May 8 | Under Consideration in Committee
The House Education Committee is considering H. 8531. Please contact committee members and ask them to oppose this bill. The members of the House Education Committee are listed below
- Joseph M. McNamara
(401) 222-2296
rep-mcnamara@rilegislature.gov - Thomas E. Noret
(401) 222-4435
rep-noret@rilegislature.gov - Rebecca M. Kislak
(401) 222-2457
rep-kislak@rilegislature.gov - Nathan W. Biah
(401) 222-1224
rep-biah@rilegislature.gov - Julie A. Casimiro
(401) 222-4263
rep-casimiro@rilegislature.gov - Megan L. Cotter
(401) 222-1591
rep-cotter@rilegislature.gov - Susan R. Donovan
(401) 222-8028
rep-donovan@rilegislature.gov - Richard R. Fascia
(401) 222-2259
rep-fascia@rilegislature.gov - Joshua J. Giraldo
(401) 222-2447
rep-giraldo@rilegislature.gov - Ramon A. Perez
(401) 222-1725
rep-perez@rilegislature.gov - Robert D. Phillips
(401) 222-2457
rep-phillips@rilegislature.gov - Earl A. Read, III
(401) 222-2296
rep-read@rilegislature.gov - Sherry Roberts
(401) 222-2259
rep-roberts@rilegislature.gov - Mary Ann Shallcross Smith
(401) 222-1721
rep-shallcross-smith@rilegislature.gov - Brandon T. Voas
(401) 222-1224
rep-voas@rilegislature.gov
Summary of H.8531
For decades, families in Rhode Island have been able to homeschool by filing a simple notice with their local school committee, which then reviews the notice to objectively determine if the child will receive the instruction required by law.
H. 8531 would introduce subjectivity into that process by allowing school committees to deny or defer homeschooling if they believe approval would be “not in the best interest of the child.” The problem is that the “best interest of the child” standard was designed for a very different context: to settle disputes where two parents disagree about what is best for their own children.

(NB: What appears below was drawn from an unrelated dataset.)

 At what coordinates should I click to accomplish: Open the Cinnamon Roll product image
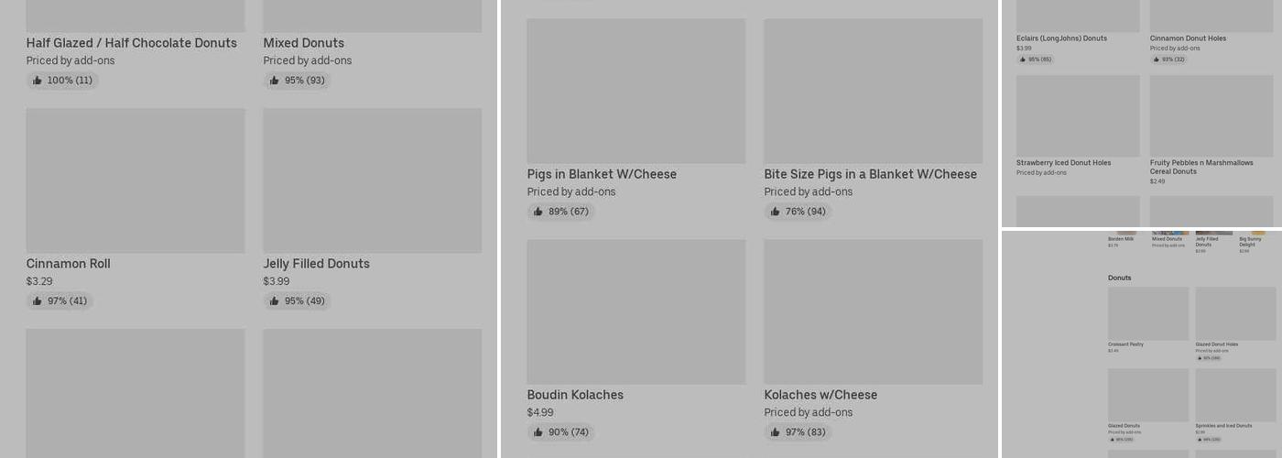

The United States Supreme Court has repeatedly warned in cases like Parham v. J.R. and Troxel v. Granville that the “best interest” standard is not the standard when a third party—such as a school committee—is challenging a fit parent’s decisions.

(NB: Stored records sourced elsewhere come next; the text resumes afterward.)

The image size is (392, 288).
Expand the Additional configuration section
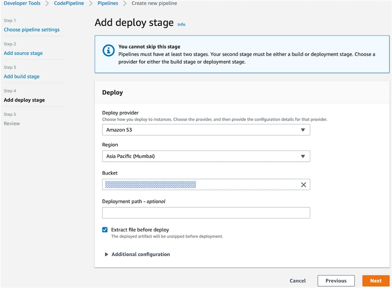click(141, 255)
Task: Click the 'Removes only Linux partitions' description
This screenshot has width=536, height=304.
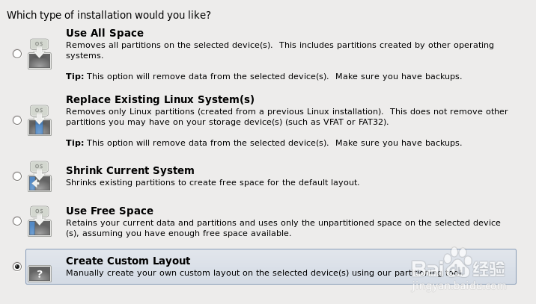Action: 287,117

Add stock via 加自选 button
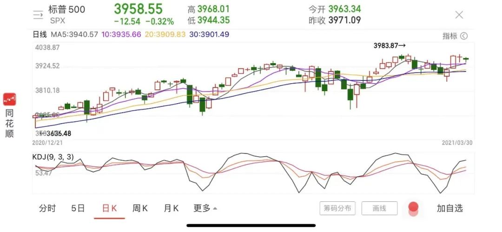(x=449, y=208)
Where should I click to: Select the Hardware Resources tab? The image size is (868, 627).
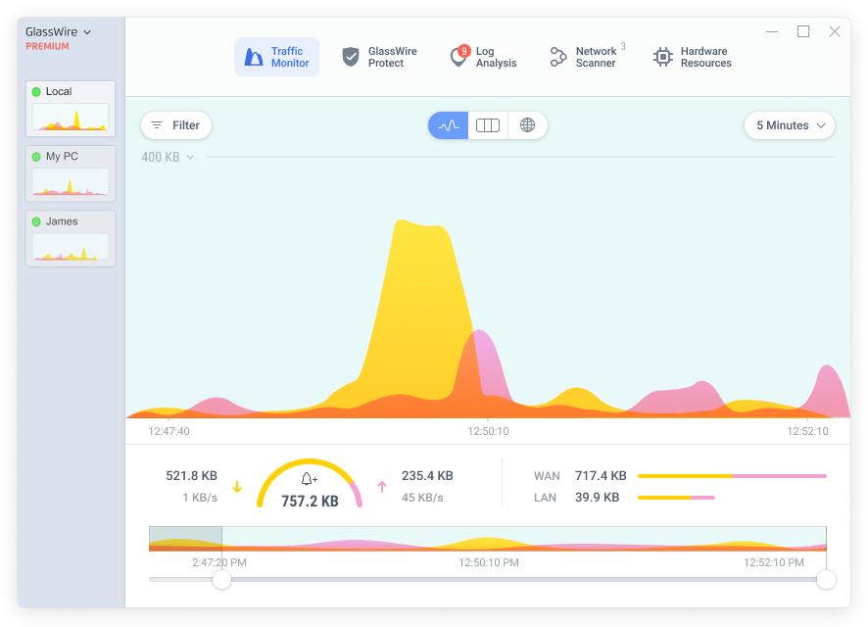[693, 57]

Moreover, the law presumes that fit parents are acting in their children’s best interests—not the other way around.
The bill would also require that a child already enrolled in public school must remain enrolled in public school while the committee decides whether to approve homeschooling (which can take up to 30 school days, with a potential 15-day extension). Almost four decades ago, the Supreme Judicial Court of Massachusetts held in Care and Protection of Charles that the state couldn’t force parents to keep their children enrolled in public school until homeschooling approval, without violating the family’s constitutional rights.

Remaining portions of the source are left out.